Paula Gearon

Posted on Mar 12

Repetition

#clojure

Sometimes, Clojure seems to miss operations that feel like they should be in clojure.core. I'm clearly not the only one who has felt this way, as evidenced by James Reeves's medley library. These missing operations are typically simple to implement, but after rewriting them for the nth time I feel like putting them in my own library. Or maybe contributing to James's.

Today's question was how to identify duplicates in a seq. For instance, say we have a sequence of numbers with a duplicate:

(def a-seq [0 1 2 3 4 2 6])

Step 1

My first thought was that every element in the sequence needs to be compared to every other item. Indeed, if the first element is not equal to any of the sequence that follows it, then that element need not be considered again. How might that look?

I'll start with a different seq where the first element does appear again:

(def seq0 [0 1 2 3 4 2 0])

We want to avoid indexing and loops whenever possible in Clojure, as these are conceptually low-level, and can be a source of errors. Instead, we want to look in clojure.core for applicable functions whenever possible.

_ _ _ _ _

▶ _EXERCISE SET_:
A) In the Clojure blog post on repetition, write out the passage between "I'll start with" and "functions whenever possible.", inclusive.
B) Render this sentence from the Clojure blog post on repetition in French: "These missing operations are typically simple to implement, but after rewriting them for the nth time I feel like putting them in my own library."
The lines after this point are separate material and have no connection to the blog post on Clojure.

▶ _DATA PROVIDED_:
_ _ _ _ _

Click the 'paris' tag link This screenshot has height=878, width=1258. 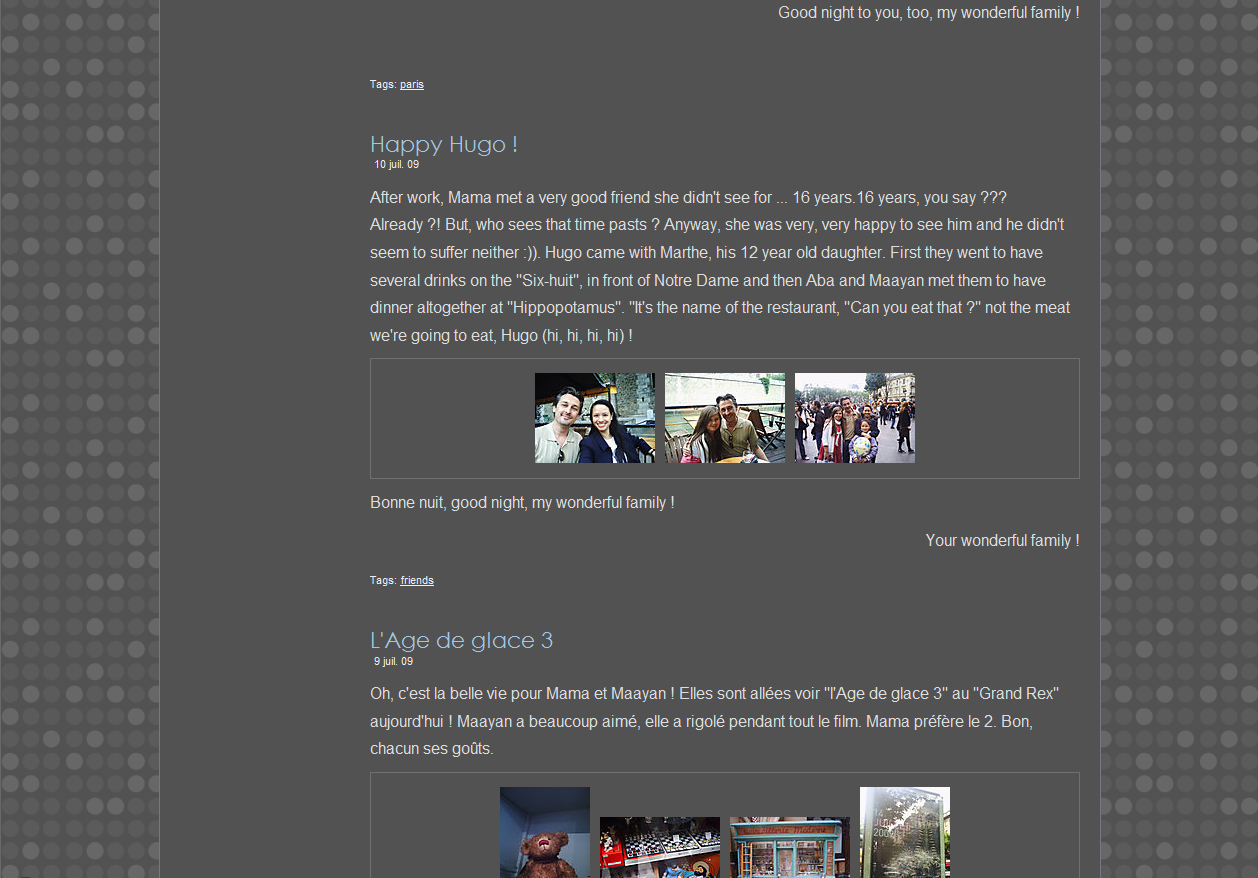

_ _ _ _ _

▶ _LIST OF SOLUTIONS_:
A)
I'll start with a different seq where the first element does appear again:

(def seq0 [0 1 2 3 4 2 0])

We want to avoid indexing and loops whenever possible in Clojure, as these are conceptually low-level, and can be a source of errors. Instead, we want to look in clojure.core for applicable functions whenever possible.

B) Ces opérations manquantes sont généralement simples à implémenter, mais après les avoir réécrites pour la énième fois, j'ai envie de les mettre dans ma propre bibliothèque.